Winner of 2008 Tasmanian Export Awards
Interferry Honours Incat Founder with Person of Distinction Award
It has been a week of honour for Tasmania’s high speed ship builder Incat as its achievements in excellence and innovation were rewarded by not one, but two prestigious awards.
The Aurora Energy 2008 Tasmanian Export Award for Manufacturing was awarded to Incat, not only in recognition of being positioned at the cutting edge of technology, but also for the value of its exports to the Tasmanian economy.
“In today’s highly competitive export market, world-class customer service and high levels of product quality and consistency are essential,” says Dr Peter Davis, CEO of Aurora Energy.
In 2007-08, Incat delivered two 112 metre ships to the Asian market. It also converted two vessels for delivery to commercial operators on the Isle of Man and Trinidad & Tobago. In addition, two previously chartered vessels were sold to operators in the United Kingdom.

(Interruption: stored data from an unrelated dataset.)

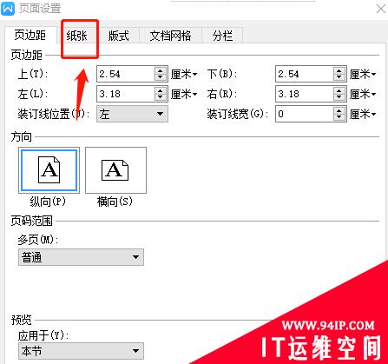388x364 pixels.
Task: Open the 分栏 tab
Action: [222, 36]
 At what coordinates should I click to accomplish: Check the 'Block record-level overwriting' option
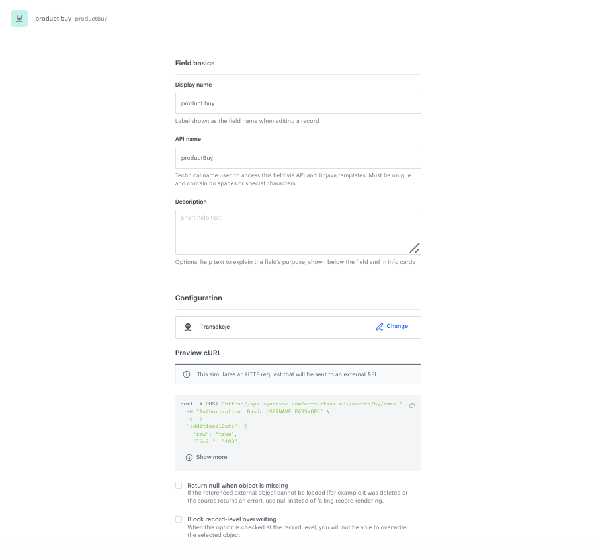point(178,519)
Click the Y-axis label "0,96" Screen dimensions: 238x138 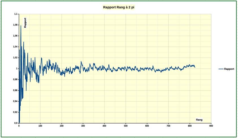point(15,90)

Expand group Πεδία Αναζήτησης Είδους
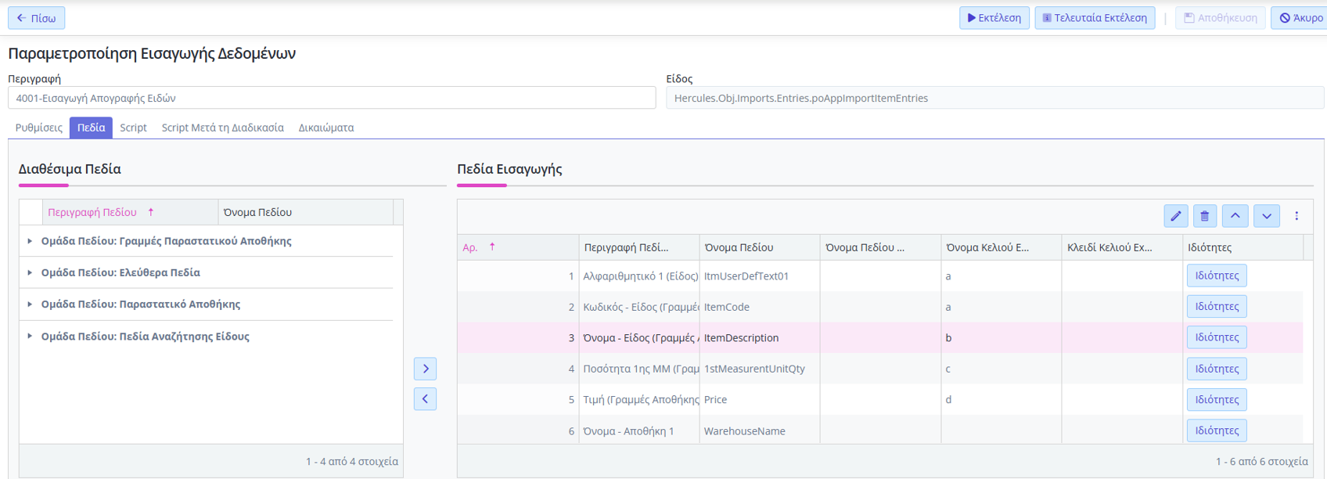pos(30,337)
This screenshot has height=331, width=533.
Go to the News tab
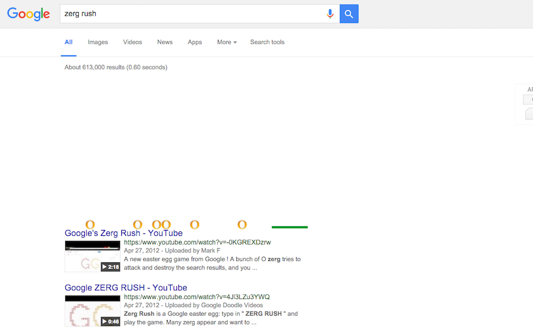(x=165, y=42)
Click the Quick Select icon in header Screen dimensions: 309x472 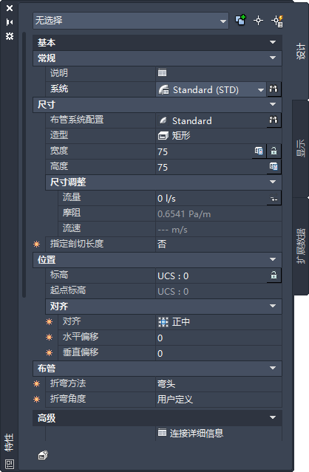(x=277, y=21)
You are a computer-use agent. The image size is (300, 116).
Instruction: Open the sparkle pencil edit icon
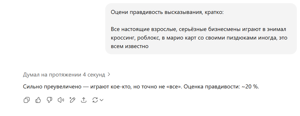point(72,100)
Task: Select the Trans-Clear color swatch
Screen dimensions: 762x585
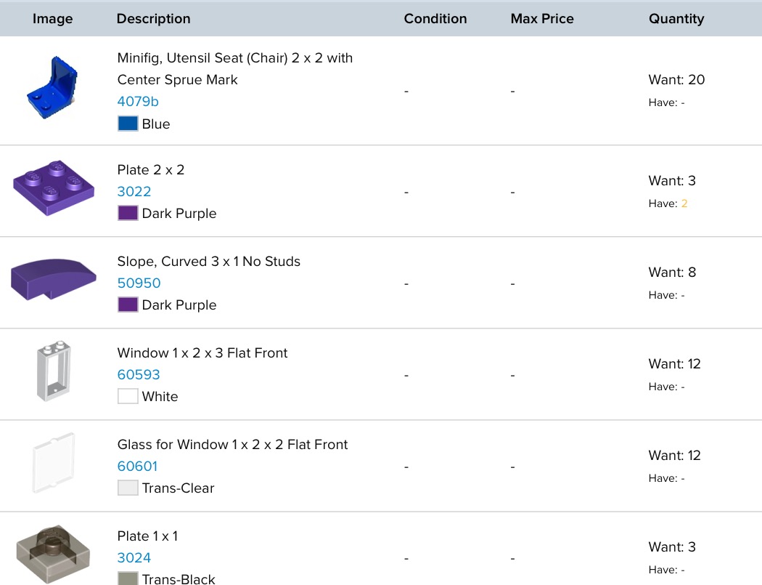Action: point(128,488)
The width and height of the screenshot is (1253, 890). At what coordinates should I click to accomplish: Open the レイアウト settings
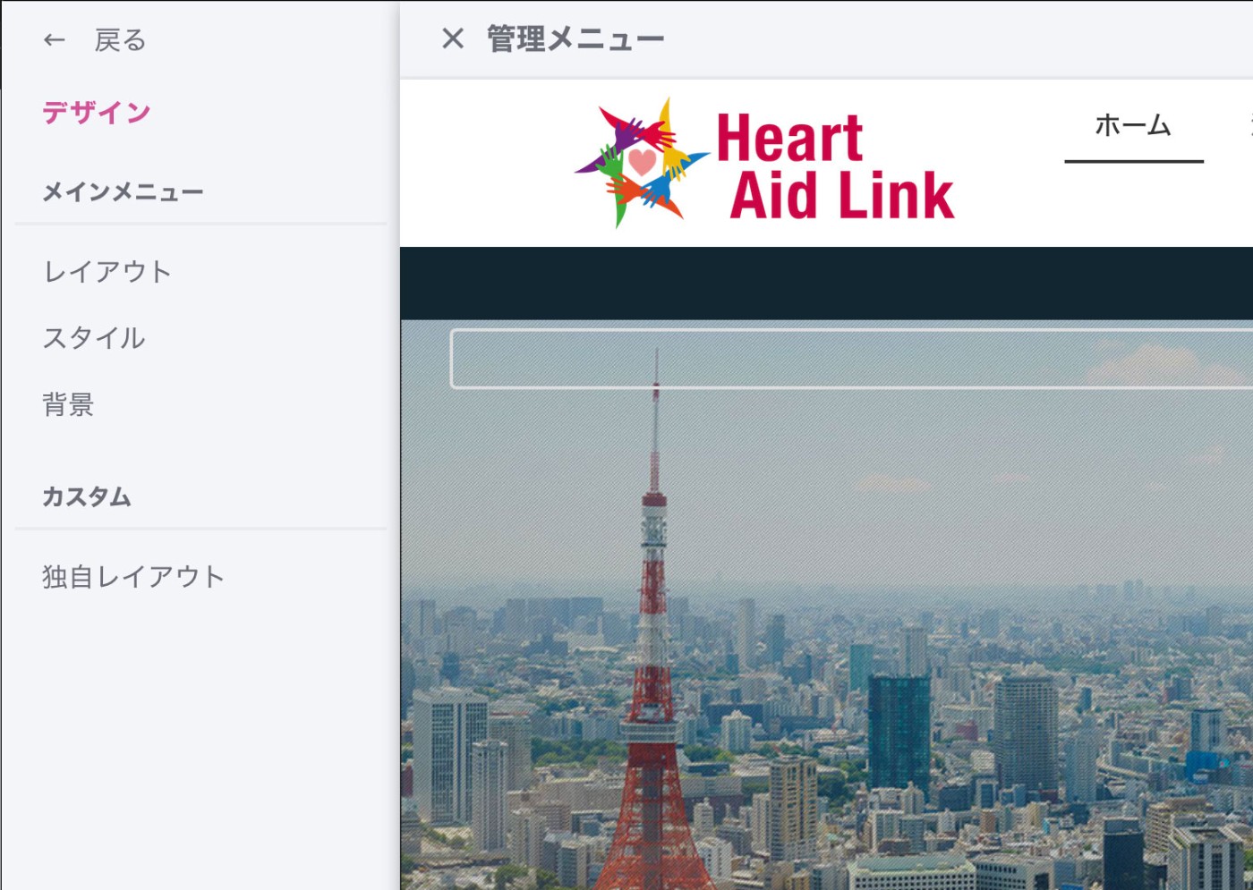(107, 272)
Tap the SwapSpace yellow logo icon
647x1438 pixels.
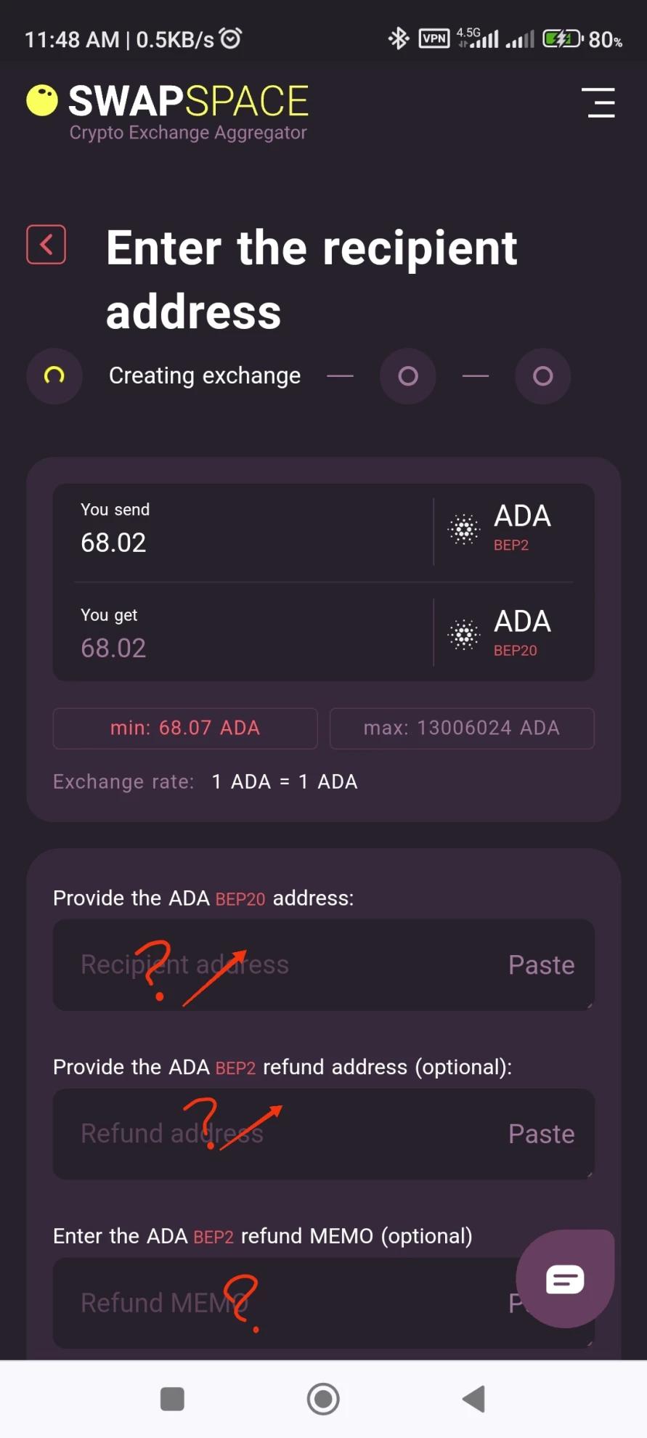click(x=42, y=100)
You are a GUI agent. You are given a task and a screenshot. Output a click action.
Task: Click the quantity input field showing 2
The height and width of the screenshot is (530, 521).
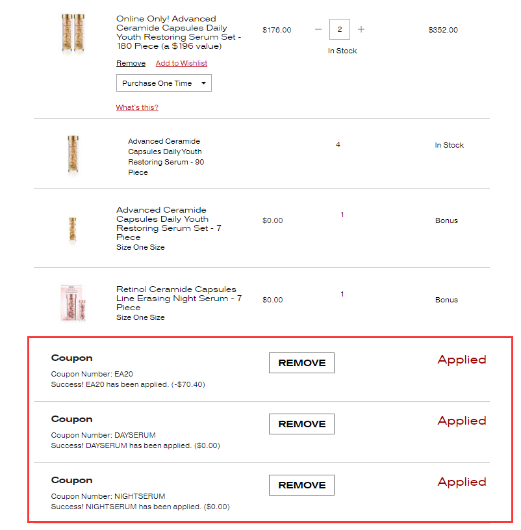tap(339, 29)
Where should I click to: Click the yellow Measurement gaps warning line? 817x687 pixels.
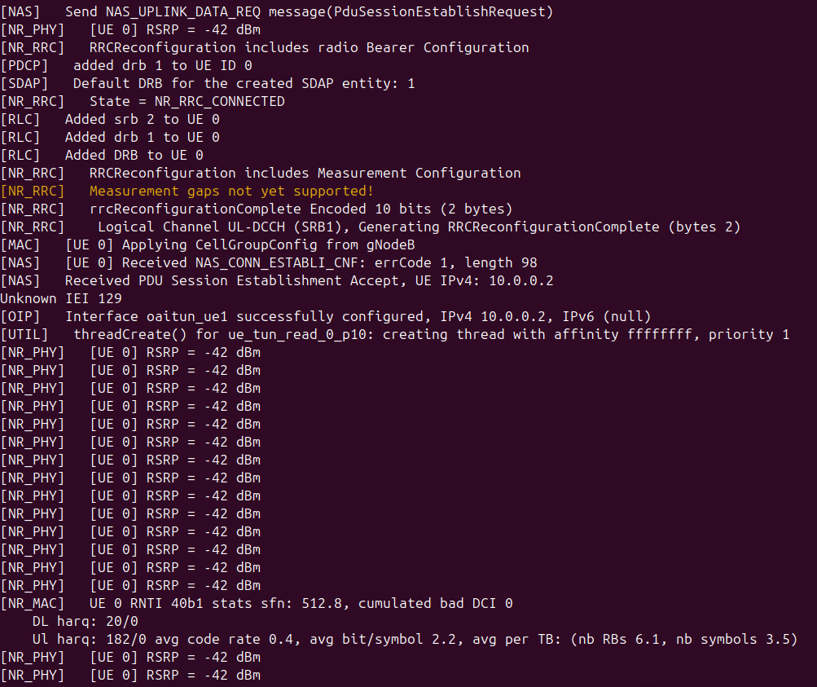click(187, 192)
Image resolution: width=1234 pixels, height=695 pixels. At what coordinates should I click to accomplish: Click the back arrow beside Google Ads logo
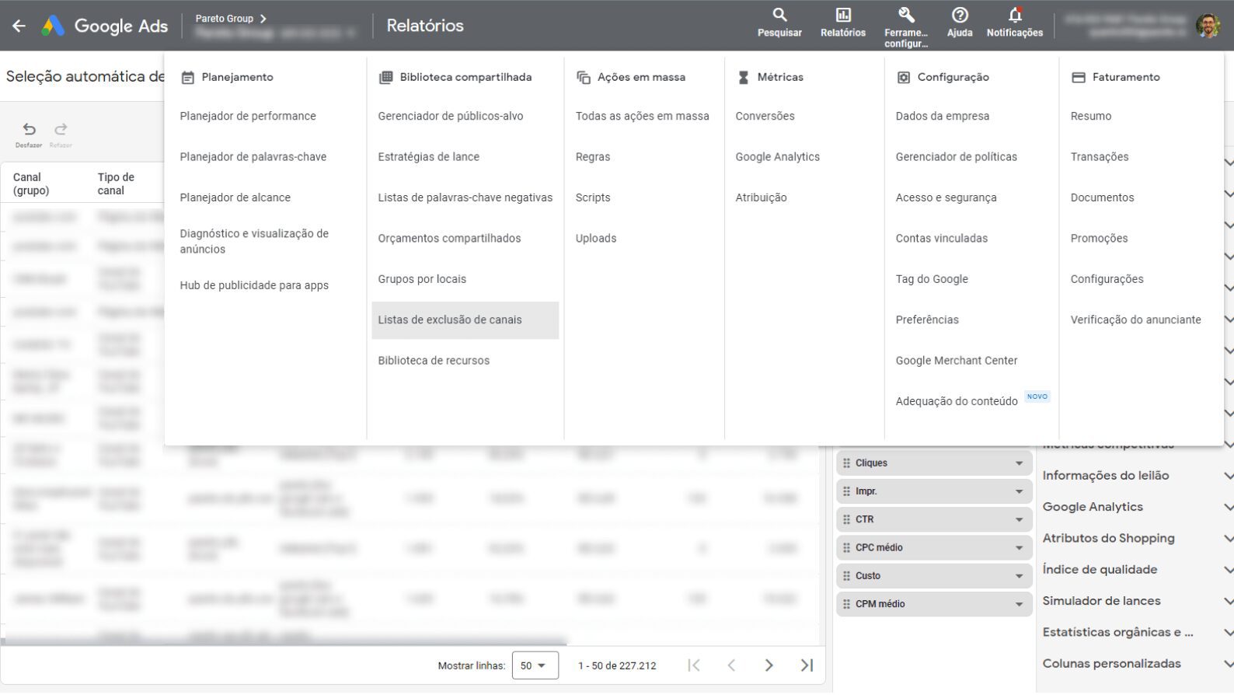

Also last week, Incat’s Founder and Chairman, Robert Clifford, was named as only the second holder of the Interferry Person of Distinction award.
The trade association accolade, which is not an annual award, recognises Robert Clifford’s leading role in the development of large vehicle-carrying aluminium catamarans, a sector in which the Tasmania-based company claims almost 40% of the world market.
The award presentation to Robert Clifford was made during Interferry’s 33rd annual conference in Hong Kong – coinciding with his paper on Incat’s first two Evolution One12 vessels, the world’s biggest diesel-powered high-speed catamarans, for service in Japan.
International Maritime Organization secretary-general Efthimios Mitropoulos became first holder of the award in 2006 for his global leadership in promoting passenger ship safety. An update on the IMO/Interferry joint initiative to improve ferry safety in developing nations will be among further highlights of the conference.
In the latest citation, Interferry CEO Len Roueche says: “Robert Clifford has been at the forefront of high-speed catamaran technology for more than 30 years and, in terms of large vehicle carriers, could certainly be called the father of the concept. He was almost a lone voice for many years but has since seen his vision embraced by major operators on every continent.”
Mr Clifford said he was “deeply honoured and very surprised” to be nominated by his industry peers, adding: “I have always believed that fast ferries would have an ever-increasing place in the transport scene, and it is pleasing to see the general acceptance that has made this a reality.”
Arguing the economic and environmental case for fast ferries, he points out: “On some routes they burn less fuel than heavy steel ships as their hulls are made of material about half the weight of steel. This allows them either to be lower powered for the same speed, or to travel faster and make more revenue crossings. More crossings on short journeys allow fast ships to run with lower crew numbers and crews live ashore. This changes the whole financial equation.
“As for emissions, fast ferries already conform to standards that ships burning heavy fuel still have to face. There is still much that needs to be done to improve efficiency, but I have some ideas…”
Mike Grainger, managing director of Liferaft Systems Australia and an Interferry director, observes: “Robert’s lateral thinking approach is quite remarkable. He is able to envisage the highs and lows of most situations well in advance and is constantly looking at ways to improve the industry. He is a true entrepreneur who has set the benchmark for performance and design.”
Mr Clifford was an apprentice printer and fisherman before becoming a ferry/tour boat operator and boat builder through companies he formed nearly 40 years ago in the Tasmanian capital Hobart.
Evolving from these origins, the Incat group produced its first high-speed catamaran in 1977 before unveiling a cutting edge Wave Piercing Catamaran prototype in 1983. The first commercial WPC followed two years later and was 28 metres long.
Continuous development has seen the range grow to include the latest generation Evolution One12 class – 11,000gt, 112 metre giants that can carry up to 1,200 passengers and assorted vehicles at speeds of up to 47 knots.
The sale of the first two in the series to Japan’s Higashi Nihon Ferry (HNF) represents Incat’s largest-ever export order. Operating at 40 knots on a 61-nautical mile crossing between the islands of Honshu and Hokkaido, the vessels have been configured with a capacity of 800 passengers and either 355 cars or 450m of truck lanes and 193 cars.
Interferry conference delegates heard Mr Clifford analyse the vessels’ performance in a joint presentation with HNF’s Mr Y. Sumiya.